> _Текст_:

Л. Толстой.
219. С. А. Толстой
1893 г. Октября 20. Ясная Поляна.
Ждал известий о Леве, о решении его и Захарьина. Вчера хотел ему написать, да был так вял и так зачитался вечером, что пропустил время. Зачитался я «Северным вестником», повестью Потапенко,— удивительно! Мальчик 18 лет узнает, что у отца любовница, а у матери любовник, возмущается этим и выражает свое чувство. И оказывается, что этим он нарушил счастье всей семьи и поступил дурно. Ужасно. Я давно не читал ничего такого возмутительного! Ужасно то, что все эти пишущие, и Потапенки, и Чеховы, Зола и Мопасаны, даже не знают, что хорошо, что дурно; большей частью, что дурно, то считают хорошим и этим, под видом искусства, угощают публику, развращая ее. Мне эта повесть была coup de grâce, уяснившая то, что давно смутно чувствуется. Еще там о сумасшествии и преступности интересно было. Вчера я много писал, — все о религии,— и потом объелся за завтраком и весь вечер был вял. Нынче Маша с Верой поехали в Тулу. Маша повезла больных. Я утром много писал, все то же, — и пошел им навстречу, дошел до Басова и вернулся, они меня нагнали в засеке. И теперь пишу, и очень хорошо. О Ванечке поминаю часто, скажи ему, что в корзинке мне некого носить. Как жаль, что Таня ковыряет себе зубы, пускай бы сами портились, а не дантист. Тулонские беснования, кажется, кончились, это утешительно.
Я перехожу завтра наверх, чтобы не топить совсем низа. Больше писать нечего. Письмо это, верно, тебе не нужно, но все-таки посылаю. Целую Таню, Леву, Андрюшу, Мишу, Сашу, Ваню и тебя. Привет С. Э. и Коле.
Л. Т.
220. Д. В. Григоровичу
1893 г. Октября 27. Ясная Поляна.
От всей души поздравляю вас, дорогой Дмитрий Васильевич. Вы мне дороги и по воспоминаниям почти 40-летних дружеских отношений, на которые за все это время ничто не бросило ни малейшей тени, и в особенности по тем незабвенным впечатлениям, которые произвели на меня, вместе с «Записками охотника», ваши первые повести.
Помню умиление и восторг, произведенные на меня, тогда 16-летнего мальчика, не смевшего верить себе, — «Антоном Горемыкой», бывшим для меня радостным открытием того, что русского мужика — нашего кормильца и — хочется сказать: нашего учителя, — можно и должно описывать, не глумясь и не для оживления пейзажа, а можно и должно писать во весь рост, не только с любовью, но с уважением и даже трепетом.
Вот за это-то благотворное на меня влияние ваших сочинений вы особенно дороги мне, и через 40 лет от всего сердца благодарю вас за него.
От всей души желаю вам того, что всегда нужно вообще, но что нам, старикам, нужнее всего в мире: побольше любви от людей и к людям, без которой еще кое-как можно обходиться в молодости, но без которой жизнь в старости — одно мученье.

> _Исходные данные_:
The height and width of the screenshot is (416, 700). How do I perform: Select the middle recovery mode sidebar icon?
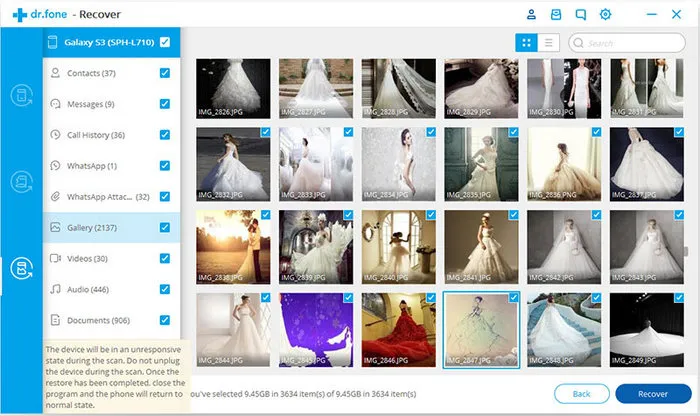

> _Задания_:
A – Воспроизведите дословно фрагмент писем Толстого от слов «От всей души поздравляю» до слов «вас за него.».
B – Куда, согласно письмам Толстого, поехали Маша с Верой?
C – Продолжите письма Толстого с места, на котором обрывается текст.

> _Ответы_:
A –
От всей души поздравляю вас, дорогой Дмитрий Васильевич. Вы мне дороги и по воспоминаниям почти 40-летних дружеских отношений, на которые за все это время ничто не бросило ни малейшей тени, и в особенности по тем незабвенным впечатлениям, которые произвели на меня, вместе с «Записками охотника», ваши первые повести.
Помню умиление и восторг, произведенные на меня, тогда 16-летнего мальчика, не смевшего верить себе, — «Антоном Горемыкой», бывшим для меня радостным открытием того, что русского мужика — нашего кормильца и — хочется сказать: нашего учителя, — можно и должно описывать, не глумясь и не для оживления пейзажа, а можно и должно писать во весь рост, не только с любовью, но с уважением и даже трепетом.
Вот за это-то благотворное на меня влияние ваших сочинений вы особенно дороги мне, и через 40 лет от всего сердца благодарю вас за него.

B – В Тулу.

C –
Надеюсь, что празднование вашего юбилея особенно будет содействовать исполнению моего желания.
Искренно любящий вас
Лев Толстой.
27 октября.
221. Л. П. Никифорову
1893 г. Ноября 3. Ясная Поляна.
Дорогой Лев Павлович.
Переводы ваши еще не получил. Когда получу, непременно просмотрю, как и предшествующие. Из романов все равно, какой раньше: оба стоят того. «Mont Oriol» даже лучше.
Я очень понимаю, что суждение о том, что писателя нужно судить по его писаниям, а не по делам, не нравится вам. Мне такое суждение тоже противно. Но я как и говорил вам тогда, только делаю замечание, что писание — дела писателя, как это метко сказал Пушкин, то есть что если хороший кузнец, работник, напивается, то я должен принять во внимание его работу и не равнять его с праздным пьяницей. Если Руссо был слаб и отдавал детей в воспитательный дом и многое другое, то все-таки дела его, как писателя, хороши и его нельзя равнять с праздным, развратником. А что человеку надо всеми силами стремиться делать и исполнять то, что он говорит, то про это не может быть и речи, потому что только в этом жизнь человеческая. Скажу даже, что если человек не стремится всеми силами делать то, что он говорит, то он никогда и не скажет хорошо того, что надо делать, никогда не заразит других.
Мы в этом с вами не можем быть несогласны.
Мы еще недели две проживем в деревне, — очень хорошо здесь; а потом увидимся в Москве.
Любящий вас
Л. Т.
222. H. H. Страхову
1893 г. Ноября 3. Ясная Поляна.
Благодарю вас за ваши всегдашние добрые чувства ко мне, дорогой Николай Николаевич. Разумеется, мне это приятно, но вредно, и я знаю, как вредно. Верно говорит Куно Фишер, что это последнее снимаемое платье. Ужасно трудно его снять. А тяготит оно ужасно. Страшно мешает свободным духовным движениям, свободному служению богу. Как раз вместе с вашим письмом я получил от Стасова, с его обычными преувеличениями, описание юбилея Григоровича, на котором будто бы чтение моего к нему письма произвело какой-то особенный эффект. И, каюсь, даже это его письмо совсем расслабило меня. Хорошо то, что тут же третье письмо было анонимное, наполненное самыми жестокими обличениями моего фарисейства и т. п.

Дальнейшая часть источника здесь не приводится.